We should not expect anybody in Washington DC to pay attention to general aviation owners/pilots as a group when we have that kind of incompetent representation in Washington DC.
It still comes down to how we as GA pilots could have a say on how things have been lately, alphabet reps helping. The way the executive branch especially the last few administrations threatening to privatize the whole thing, I would rather see a few private towers here and there. Those private towers at GA airports being funded by the FAA is better than us paying fees for using ATC for anything.
The fact that ATC could go to the airlines is still scary due to the fact it will squeeze us GA pilots out. So let’s experiment with the private towers that are up. However I agree with Steve that maybe 250 plus private towers might be a little much.
You are confusing the ATC privatization issue with using contractor resources as an efficient means to provide tower services to mid to low volume airports. ATC privatization has to do with handing over a 15,000 employee operation with a $15 billion dollar budget to a private for-profit corporation controlled by the airlines. In that scenario, General Aviation loses. That’s why AOPA fought against it, and thank god. In a contract tower operation, General Aviation benefits. That’s why AOPA supported it. The idea that you can take the efficiency of a contractor-supported operation at low volume airports and scale that efficiency to a national level doesn’t work.

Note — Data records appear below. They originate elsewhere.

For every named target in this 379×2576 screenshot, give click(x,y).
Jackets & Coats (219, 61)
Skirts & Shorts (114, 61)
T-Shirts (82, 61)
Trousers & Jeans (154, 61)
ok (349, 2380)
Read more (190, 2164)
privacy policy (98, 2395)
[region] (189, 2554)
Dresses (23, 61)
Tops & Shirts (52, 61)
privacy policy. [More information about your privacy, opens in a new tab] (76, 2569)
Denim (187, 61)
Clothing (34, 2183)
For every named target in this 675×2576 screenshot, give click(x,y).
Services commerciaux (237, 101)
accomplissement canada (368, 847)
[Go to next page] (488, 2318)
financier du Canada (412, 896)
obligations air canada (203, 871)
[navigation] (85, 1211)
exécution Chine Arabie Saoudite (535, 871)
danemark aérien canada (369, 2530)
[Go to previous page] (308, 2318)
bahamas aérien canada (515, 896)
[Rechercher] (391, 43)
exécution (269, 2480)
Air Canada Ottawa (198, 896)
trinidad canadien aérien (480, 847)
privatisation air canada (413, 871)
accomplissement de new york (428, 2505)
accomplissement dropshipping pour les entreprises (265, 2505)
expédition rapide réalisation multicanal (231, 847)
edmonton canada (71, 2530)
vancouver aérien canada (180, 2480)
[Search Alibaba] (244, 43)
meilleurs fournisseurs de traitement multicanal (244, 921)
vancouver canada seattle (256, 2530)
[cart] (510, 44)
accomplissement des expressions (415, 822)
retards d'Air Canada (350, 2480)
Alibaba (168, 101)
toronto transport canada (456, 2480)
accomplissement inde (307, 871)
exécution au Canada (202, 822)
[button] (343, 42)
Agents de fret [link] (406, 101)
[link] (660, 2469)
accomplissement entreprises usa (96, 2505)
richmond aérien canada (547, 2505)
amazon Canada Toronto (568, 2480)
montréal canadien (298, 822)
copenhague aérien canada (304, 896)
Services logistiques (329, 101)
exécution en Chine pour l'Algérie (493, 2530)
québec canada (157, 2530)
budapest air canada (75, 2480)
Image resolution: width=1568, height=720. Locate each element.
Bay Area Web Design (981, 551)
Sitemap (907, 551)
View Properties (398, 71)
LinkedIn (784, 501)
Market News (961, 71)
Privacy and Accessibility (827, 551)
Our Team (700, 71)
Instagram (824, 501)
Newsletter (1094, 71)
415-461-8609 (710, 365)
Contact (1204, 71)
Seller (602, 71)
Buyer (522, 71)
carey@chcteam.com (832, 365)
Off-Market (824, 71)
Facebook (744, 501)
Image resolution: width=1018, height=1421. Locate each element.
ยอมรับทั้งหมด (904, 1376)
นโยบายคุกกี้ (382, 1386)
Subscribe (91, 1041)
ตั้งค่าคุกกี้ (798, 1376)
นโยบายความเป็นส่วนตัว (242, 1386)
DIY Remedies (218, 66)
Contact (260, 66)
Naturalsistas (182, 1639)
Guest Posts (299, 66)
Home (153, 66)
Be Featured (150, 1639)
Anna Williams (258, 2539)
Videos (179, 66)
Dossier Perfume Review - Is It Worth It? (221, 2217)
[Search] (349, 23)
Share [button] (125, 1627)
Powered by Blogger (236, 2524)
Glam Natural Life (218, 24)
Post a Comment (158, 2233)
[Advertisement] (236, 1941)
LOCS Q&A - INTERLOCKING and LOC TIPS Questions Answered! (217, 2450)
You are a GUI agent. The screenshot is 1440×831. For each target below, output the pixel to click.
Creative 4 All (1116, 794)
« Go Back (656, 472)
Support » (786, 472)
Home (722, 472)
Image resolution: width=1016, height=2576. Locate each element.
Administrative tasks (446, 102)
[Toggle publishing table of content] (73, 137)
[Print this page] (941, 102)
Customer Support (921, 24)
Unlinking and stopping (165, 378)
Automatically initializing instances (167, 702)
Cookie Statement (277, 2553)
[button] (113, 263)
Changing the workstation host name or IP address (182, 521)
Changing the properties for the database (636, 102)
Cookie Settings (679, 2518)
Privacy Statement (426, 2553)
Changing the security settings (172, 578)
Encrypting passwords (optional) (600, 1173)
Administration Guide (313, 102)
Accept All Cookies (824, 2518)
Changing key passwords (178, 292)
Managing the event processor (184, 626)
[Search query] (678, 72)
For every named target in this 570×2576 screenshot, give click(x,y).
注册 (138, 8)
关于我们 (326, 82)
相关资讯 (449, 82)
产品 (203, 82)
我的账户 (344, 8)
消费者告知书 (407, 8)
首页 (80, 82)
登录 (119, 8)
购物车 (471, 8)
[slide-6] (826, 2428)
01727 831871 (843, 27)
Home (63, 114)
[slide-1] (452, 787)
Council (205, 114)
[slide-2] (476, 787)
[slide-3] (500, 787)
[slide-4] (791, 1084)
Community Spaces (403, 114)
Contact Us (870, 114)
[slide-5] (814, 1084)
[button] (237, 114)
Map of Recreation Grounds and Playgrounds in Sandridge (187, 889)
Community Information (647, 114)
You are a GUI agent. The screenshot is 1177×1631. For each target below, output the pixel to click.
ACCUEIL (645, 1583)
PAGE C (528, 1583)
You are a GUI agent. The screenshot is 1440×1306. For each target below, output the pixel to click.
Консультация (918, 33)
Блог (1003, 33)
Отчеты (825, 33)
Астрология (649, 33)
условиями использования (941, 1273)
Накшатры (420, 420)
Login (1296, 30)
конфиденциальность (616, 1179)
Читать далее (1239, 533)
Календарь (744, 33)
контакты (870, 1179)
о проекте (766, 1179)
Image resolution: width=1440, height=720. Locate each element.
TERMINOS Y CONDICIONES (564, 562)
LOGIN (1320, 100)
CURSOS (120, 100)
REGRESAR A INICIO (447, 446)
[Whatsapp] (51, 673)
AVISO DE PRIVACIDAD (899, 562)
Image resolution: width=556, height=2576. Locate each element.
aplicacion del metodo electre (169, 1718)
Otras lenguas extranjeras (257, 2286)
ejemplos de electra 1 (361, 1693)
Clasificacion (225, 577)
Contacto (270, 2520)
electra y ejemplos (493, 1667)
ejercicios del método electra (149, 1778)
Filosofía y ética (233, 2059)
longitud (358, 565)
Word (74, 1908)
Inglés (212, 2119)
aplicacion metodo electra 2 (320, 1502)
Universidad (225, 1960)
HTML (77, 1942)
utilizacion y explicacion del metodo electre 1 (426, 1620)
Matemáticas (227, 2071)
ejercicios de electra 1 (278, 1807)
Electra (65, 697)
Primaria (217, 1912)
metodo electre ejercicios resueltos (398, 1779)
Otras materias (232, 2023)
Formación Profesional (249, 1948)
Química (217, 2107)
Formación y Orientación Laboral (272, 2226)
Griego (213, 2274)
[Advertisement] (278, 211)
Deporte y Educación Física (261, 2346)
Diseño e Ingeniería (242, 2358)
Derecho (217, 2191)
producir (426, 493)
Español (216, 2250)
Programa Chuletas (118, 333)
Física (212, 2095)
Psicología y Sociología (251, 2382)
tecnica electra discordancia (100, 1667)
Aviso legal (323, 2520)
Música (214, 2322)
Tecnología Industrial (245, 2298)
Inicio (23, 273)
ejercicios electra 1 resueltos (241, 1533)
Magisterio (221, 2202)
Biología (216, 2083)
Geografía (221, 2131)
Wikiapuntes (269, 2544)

The financials of converting to a private entity are deceptively complex. A turn-key transition of ATC “as is”, with all the benefits we have today, is HUGELY expensive.
Another example of private companies doing business better and more affordably than the government….it only works every time you try it. However, there is one thing that government is good at — holding back progress and ingenuity.
Before simply allocating funds, there should be a review to determine how many of those airports even need towers any more. I know at least three airports here in Washington state that still have towers (I don’t know if they are contract) that definitely do not need them.